* **Task to complete**: Every line of the entries below from the one containing "店舗イベント (423, 2201)" to the one containing "オイル・タイヤ交換、車検に関するよくある質問 (789, 2222)", both ends included, must be written out exactly. No other line belongs in the answer.
-------- Recorded data --------
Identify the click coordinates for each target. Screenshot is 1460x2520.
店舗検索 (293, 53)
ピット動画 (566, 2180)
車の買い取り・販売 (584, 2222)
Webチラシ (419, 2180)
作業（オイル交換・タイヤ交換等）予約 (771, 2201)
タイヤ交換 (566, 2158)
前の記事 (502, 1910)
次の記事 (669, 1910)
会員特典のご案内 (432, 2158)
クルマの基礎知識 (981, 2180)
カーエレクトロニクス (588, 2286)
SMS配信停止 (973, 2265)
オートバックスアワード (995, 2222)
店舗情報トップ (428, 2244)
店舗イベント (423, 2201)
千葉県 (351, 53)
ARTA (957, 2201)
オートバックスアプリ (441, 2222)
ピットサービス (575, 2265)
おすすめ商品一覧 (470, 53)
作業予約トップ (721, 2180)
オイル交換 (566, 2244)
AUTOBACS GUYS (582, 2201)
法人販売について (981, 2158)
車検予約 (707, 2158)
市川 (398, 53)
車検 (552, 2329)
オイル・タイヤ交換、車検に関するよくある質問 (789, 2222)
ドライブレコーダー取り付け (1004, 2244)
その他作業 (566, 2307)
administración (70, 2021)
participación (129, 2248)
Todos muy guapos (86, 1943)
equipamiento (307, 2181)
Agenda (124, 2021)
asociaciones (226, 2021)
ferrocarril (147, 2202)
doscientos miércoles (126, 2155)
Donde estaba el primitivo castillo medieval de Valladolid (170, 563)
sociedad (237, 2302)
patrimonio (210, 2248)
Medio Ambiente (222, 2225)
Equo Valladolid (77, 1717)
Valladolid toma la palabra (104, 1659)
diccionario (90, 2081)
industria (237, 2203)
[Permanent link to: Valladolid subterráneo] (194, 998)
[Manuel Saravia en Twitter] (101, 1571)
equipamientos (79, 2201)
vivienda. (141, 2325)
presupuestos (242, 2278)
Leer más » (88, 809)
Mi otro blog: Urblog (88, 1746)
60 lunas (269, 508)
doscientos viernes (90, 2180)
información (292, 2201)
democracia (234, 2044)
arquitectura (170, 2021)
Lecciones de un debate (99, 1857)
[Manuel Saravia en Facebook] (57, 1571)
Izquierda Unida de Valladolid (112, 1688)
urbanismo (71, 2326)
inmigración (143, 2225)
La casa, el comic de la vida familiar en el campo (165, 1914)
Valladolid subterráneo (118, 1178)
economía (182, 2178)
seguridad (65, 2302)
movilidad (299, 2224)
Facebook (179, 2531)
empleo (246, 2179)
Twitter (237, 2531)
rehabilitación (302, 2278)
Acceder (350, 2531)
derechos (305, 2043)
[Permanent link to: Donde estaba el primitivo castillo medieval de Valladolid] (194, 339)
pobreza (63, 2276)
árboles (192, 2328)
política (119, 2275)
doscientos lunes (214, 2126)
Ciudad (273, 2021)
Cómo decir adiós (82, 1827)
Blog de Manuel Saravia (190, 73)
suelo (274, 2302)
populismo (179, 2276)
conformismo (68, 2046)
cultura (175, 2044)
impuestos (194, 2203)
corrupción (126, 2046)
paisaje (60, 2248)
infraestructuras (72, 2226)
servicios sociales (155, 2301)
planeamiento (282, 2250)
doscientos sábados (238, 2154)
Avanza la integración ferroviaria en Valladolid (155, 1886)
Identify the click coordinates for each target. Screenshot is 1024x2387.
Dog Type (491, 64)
--------
* **Problem solution**:
店舗イベント (423, 2201)
千葉県 (351, 53)
ARTA (957, 2201)
オートバックスアプリ (441, 2222)
ピットサービス (575, 2265)
おすすめ商品一覧 (470, 53)
作業予約トップ (721, 2180)
オイル交換 (566, 2244)
AUTOBACS GUYS (582, 2201)
法人販売について (981, 2158)
車検予約 (707, 2158)
市川 (398, 53)
車検 (552, 2329)
オイル・タイヤ交換、車検に関するよくある質問 (789, 2222)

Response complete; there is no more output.